But on April 14, 1935 that all changed. The day of the worst dust storm in all of Kansas, Callie's mother disappears and Callie's life is turned upside-down.
Turns out, Callie's father had a pretty good reason not to come back. Both the Seelie and the Unseelie Courts have a little something to say about his human love and half-breed daughter. And in order to rescue both of her parents, Callie will have to master a world of magic and deception that she didn't even know existed.
The first in the forthcoming The American Fairy Trilogy, Dust Girl does a decent, if not spectacular job of setting up the world in which Callie lives. Zettel assumes the reader has some basic understanding of the Dust Bowl, as well as the Great Depression, which is reasonable. Novelties such as dance marathons are explained well, and add to the atmosphere of the era.

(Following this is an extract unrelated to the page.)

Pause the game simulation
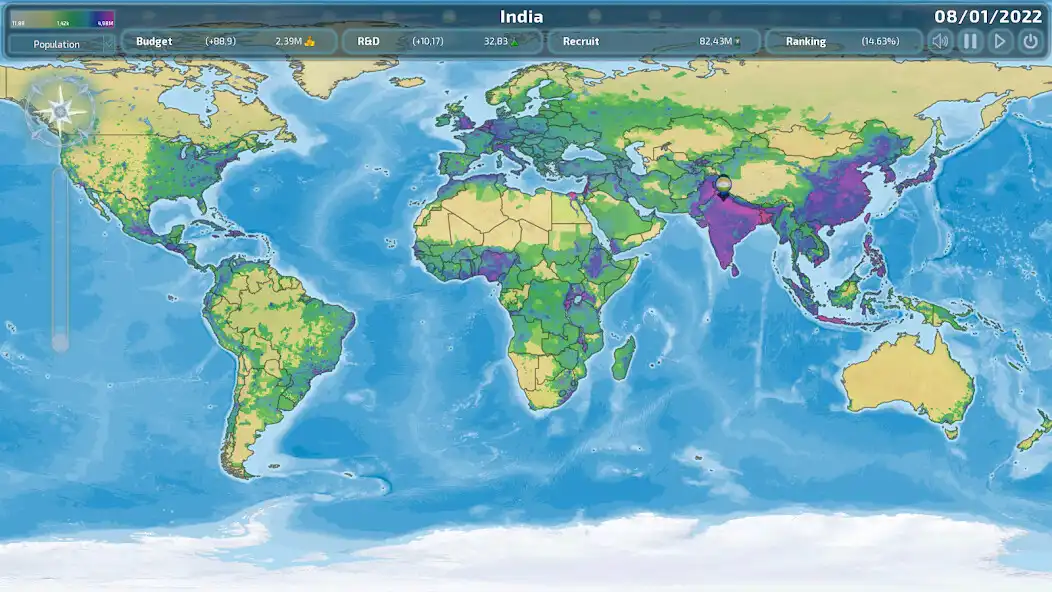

The magical aspect, however, is much less well-defined. Whether this is in an effort not to write herself into a corner in other books, or whether is simply a matter of magic being undefinable is hard to say. The parts that are well-defined, though, show a rather interesting idea of a fairy or magic user being able to use the wishes of those around her to bring things into being is a fairly interesting concept.
Like most YA fiction, Dust Girl is a quick read. The main characters remain engaging throughout, and even if their actions are at time a bit predictable, it's a comforting predictability that takes nothing away from the story itself.
Highs: The descriptions of the dance marathons and the hobo camps show the reader what true desperation is.
Lows: The lack of a defined method of magic among the fairies makes it frustrating at times.
Verdict: A standard adventure story whose seldom-used backdrop puts it a bit above average.